Median to ulnar nerve transfer in severe cubital tunnel syndrome

Document Type : Original Articles

Authors

1 neurosurgery department, alexandria university, alexandria, egypt

2 Neurosurgery Department, Faculty of Medicine, Alexandria University, Alexandria, Egypt

Abstract

Introduction
Cubital tunnel syndrome is a common entrapment neuropathy averaging about 30 per 100,000 person. Patients harboring cubital tunnel syndrome suffers from sensory disturbance involving the medial side of the ring finger and the little finger. Exacerbation of symptoms is noted at night. In severe entrapment, patients may suffer from weakness in the small muscles of the hand.
Patients with severe degree of compression don’t recover completely following simple decompression at the elbow.
Objective
Assessment of the results of end to side supercharge transfer of the motor branch to the pronator quadratus muscle to the motor branch of the ulnar nerve in patients suffering from severe cubital tunnel syndrome.
Methods
We had 15 cases of severe cubital tunnel syndrome where pronator quadratus branch of the anterior interosseous nerve was transferred in an end to side fashion to the motor branch of the ulnar nerve with transposition of the ulnar nerve at the elbow and release at the guyon canal.

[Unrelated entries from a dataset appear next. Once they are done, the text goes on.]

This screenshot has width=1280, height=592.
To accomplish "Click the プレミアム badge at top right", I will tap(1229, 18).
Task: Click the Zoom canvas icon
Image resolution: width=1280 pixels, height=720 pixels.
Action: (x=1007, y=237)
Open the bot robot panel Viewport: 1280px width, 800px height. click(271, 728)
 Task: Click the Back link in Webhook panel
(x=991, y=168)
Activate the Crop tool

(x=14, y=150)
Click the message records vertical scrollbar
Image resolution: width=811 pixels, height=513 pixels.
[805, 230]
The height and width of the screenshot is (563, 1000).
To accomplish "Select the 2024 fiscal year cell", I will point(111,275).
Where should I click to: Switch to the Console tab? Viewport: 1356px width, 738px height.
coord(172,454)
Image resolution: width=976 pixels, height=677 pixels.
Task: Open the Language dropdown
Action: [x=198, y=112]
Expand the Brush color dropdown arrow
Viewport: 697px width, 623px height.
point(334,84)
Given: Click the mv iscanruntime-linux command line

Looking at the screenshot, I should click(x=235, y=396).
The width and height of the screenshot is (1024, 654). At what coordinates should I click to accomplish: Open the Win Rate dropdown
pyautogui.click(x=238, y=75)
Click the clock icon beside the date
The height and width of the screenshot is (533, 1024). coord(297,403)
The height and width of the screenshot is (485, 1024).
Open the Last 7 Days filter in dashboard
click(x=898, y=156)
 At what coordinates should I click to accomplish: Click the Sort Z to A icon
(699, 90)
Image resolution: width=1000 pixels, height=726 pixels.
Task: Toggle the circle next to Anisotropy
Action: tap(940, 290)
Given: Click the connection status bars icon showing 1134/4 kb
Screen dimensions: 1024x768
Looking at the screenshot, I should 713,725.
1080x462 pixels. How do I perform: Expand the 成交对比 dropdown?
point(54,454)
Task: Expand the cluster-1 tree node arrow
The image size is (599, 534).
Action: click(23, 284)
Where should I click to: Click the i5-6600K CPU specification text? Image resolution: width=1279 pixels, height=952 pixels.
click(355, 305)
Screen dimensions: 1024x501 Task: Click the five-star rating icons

Over 18 months follow up period, we had improved function and some recovery of the muscle atrophy in 13 out of 15 patients more than grade 3 MRC scale and all patients had some subjective sensory improvement.
Conclusion
The pronator quadratus branch of anterior interosseous nerve end-to-side transfer to the motor branch of the ulnar nerve helps with enhancing the recovery of hand muscles motor functions together with ulnar nerve transposition at the elbow and surgical decompression at the wrist in patients with severe ulnar entrapment at the elbow.